** Directions **
Reproduce the items below word for word, starting with the line that contains "Screen dimensions: 551x370" and continuing through the end of the items.

[START Records shown]

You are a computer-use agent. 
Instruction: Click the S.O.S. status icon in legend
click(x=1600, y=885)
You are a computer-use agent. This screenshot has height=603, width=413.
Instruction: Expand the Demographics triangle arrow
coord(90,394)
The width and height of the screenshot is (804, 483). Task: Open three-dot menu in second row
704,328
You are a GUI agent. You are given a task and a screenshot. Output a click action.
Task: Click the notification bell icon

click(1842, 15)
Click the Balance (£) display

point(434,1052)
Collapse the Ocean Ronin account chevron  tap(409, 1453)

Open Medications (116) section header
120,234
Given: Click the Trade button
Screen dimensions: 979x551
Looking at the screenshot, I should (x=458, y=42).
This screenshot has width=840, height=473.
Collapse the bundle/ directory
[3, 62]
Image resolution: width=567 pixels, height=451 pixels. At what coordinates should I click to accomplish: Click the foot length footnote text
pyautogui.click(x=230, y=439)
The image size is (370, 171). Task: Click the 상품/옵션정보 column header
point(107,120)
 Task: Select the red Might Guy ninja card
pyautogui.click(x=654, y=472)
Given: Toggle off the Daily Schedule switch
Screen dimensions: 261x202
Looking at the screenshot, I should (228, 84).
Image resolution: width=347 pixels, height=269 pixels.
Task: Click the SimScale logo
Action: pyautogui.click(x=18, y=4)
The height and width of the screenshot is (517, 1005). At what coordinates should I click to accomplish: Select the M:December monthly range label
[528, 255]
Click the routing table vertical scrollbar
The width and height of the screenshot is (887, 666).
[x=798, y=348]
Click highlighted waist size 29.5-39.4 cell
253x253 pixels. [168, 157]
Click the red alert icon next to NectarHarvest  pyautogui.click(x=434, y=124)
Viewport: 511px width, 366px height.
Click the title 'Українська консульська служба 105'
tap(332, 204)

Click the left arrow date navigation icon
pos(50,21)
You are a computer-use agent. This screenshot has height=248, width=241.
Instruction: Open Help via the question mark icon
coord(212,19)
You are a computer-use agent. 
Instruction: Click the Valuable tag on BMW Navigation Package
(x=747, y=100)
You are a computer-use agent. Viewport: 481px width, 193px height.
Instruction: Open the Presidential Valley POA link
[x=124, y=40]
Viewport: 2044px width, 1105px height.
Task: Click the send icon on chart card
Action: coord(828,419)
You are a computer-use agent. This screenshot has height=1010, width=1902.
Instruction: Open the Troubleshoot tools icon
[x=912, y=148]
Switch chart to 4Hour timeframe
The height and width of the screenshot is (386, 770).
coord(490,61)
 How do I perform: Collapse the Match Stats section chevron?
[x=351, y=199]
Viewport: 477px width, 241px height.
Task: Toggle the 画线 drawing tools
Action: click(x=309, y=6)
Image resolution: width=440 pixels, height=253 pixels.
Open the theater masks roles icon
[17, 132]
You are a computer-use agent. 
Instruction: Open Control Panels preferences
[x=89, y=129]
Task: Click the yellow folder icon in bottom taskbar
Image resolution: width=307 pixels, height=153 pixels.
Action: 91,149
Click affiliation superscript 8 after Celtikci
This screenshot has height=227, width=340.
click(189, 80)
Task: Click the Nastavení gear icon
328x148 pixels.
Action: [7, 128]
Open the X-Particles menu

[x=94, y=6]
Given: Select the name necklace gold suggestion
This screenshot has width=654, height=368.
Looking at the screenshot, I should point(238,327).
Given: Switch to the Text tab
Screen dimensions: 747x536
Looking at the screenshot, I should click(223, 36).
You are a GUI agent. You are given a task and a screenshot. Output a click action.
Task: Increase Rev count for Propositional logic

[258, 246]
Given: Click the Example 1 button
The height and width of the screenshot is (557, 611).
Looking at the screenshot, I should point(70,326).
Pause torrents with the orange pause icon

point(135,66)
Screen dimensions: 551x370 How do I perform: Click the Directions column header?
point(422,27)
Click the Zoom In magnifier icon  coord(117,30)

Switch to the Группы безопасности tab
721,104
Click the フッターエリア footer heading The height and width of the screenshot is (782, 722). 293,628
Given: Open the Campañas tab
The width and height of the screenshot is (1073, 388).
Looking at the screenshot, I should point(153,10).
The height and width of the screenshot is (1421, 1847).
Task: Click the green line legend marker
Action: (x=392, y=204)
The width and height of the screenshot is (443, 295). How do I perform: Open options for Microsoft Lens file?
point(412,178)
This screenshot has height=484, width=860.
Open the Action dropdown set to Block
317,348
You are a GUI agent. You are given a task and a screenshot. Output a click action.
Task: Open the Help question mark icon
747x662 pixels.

[END Records shown]

** Output for this exercise **
Screen dimensions: 551x370 How do I perform: Click the Directions column header?
point(422,27)
Click the Zoom In magnifier icon  coord(117,30)

Switch to the Группы безопасности tab
721,104
Click the フッターエリア footer heading The height and width of the screenshot is (782, 722). 293,628
Given: Open the Campañas tab
The width and height of the screenshot is (1073, 388).
Looking at the screenshot, I should point(153,10).
The height and width of the screenshot is (1421, 1847).
Task: Click the green line legend marker
Action: (x=392, y=204)
The width and height of the screenshot is (443, 295). How do I perform: Open options for Microsoft Lens file?
point(412,178)
This screenshot has height=484, width=860.
Open the Action dropdown set to Block
317,348
You are a GUI agent. You are given a task and a screenshot. Output a click action.
Task: Open the Help question mark icon
747x662 pixels.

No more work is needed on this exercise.